Tensorflow image classification. Found 2 million files but only using 416k of them-CodePudding

I am currently doing a basic image classification algorithm in tensorflow. The code basically follows almost exactly the tutorial given at https://www.tensorflow.org/tutorials/images/classification except I am using my own data.
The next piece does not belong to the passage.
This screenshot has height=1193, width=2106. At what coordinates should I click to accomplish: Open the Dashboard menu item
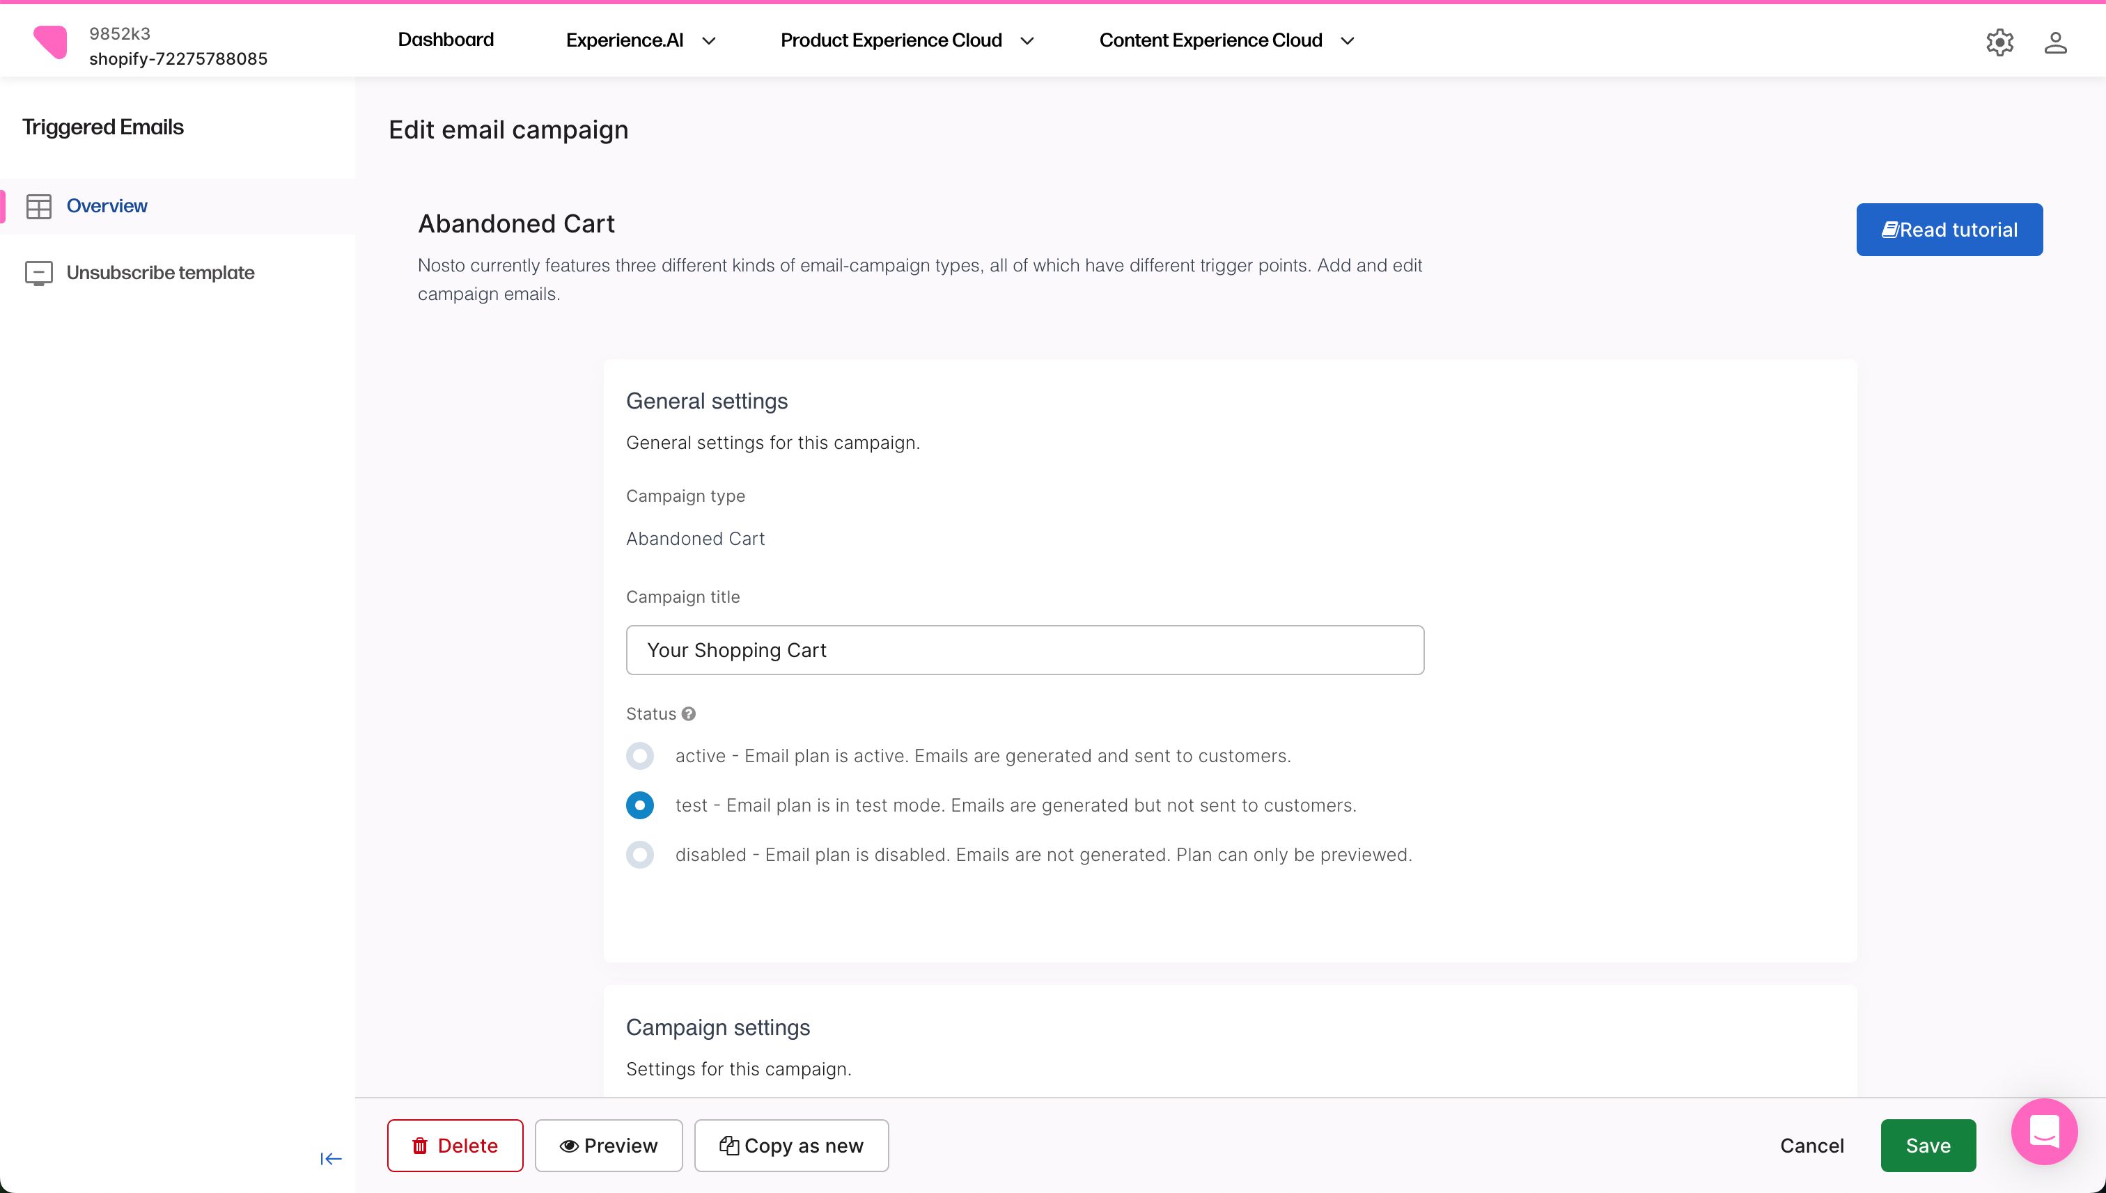point(445,39)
Currently I have the following set up for generating the datasets:

#Set up information on the data
batch_size = 32
img_height = 100
img_width = 100

#Generate training dataset
train_ds = tf.keras.utils.image_dataset_from_directory(
  Directory,
  validation_split=0.8,
  subset="training",
  seed=123,
  image_size=(img_height, img_width),
  batch_size=batch_size)

#Generate val dataset
val_ds = tf.keras.utils.image_dataset_from_directory(
  Directory,
  validation_split=0.2,
  subset="validation",
  seed=123,
  image_size=(img_height, img_width),
  batch_size=batch_size)

but in the terminal output I see the following after running on our cluster:

2022-09-30 09:49:26.936639: W tensorflow/core/kernels/data/cache_dataset_ops.cc:856] 

The calling iterator did not fully read the dataset being cached. In order to avoid unexpected truncation of the dataset, the partially cached contents of the dataset  will be discarded. This can happen if you have an input pipeline similar to `dataset.cache().take(k).repeat()`. You should use `dataset.take(k).cache().repeat()` instead.
2022-09-30 09:49:26.956813: W tensorflow/core/kernels/data/cache_dataset_ops.cc:856] The calling iterator did not fully read the dataset being cached. In order to avoid unexpected truncation of the dataset, the partially cached contents of the dataset  will be discarded. This can happen if you have an input pipeline similar to `dataset.cache().take(k).repeat()`. You should use `dataset.take(k).cache().repeat()` instead.
Found 2080581 files belonging to 2 classes.
Using 416117 files for training.
Found 2080581 files belonging to 2 classes.
Using 416116 files for validation.

I don't have huge amounts of experience with tensorflow and can't really figure out how to fix this error, can anyone point me in the right direction?

CodePudding user response：

You are reserving 20% of your data for training (2080581 * 20% ≈ 416117), since the validation_split is 80%. I think you actually want it the other way around:

#Generate training dataset
train_ds = tf.keras.utils.image_dataset_from_directory(
  Directory,
  validation_split=0.2,
  subset="training",
  seed=123,
  image_size=(img_height, img_width),
  batch_size=batch_size)

#Generate val dataset
val_ds = tf.keras.utils.image_dataset_from_directory(
  Directory,
  validation_split=0.2,
  subset="validation",
  seed=123,
  image_size=(img_height, img_width),
  batch_size=batch_size)

Check the docs for further information and this example.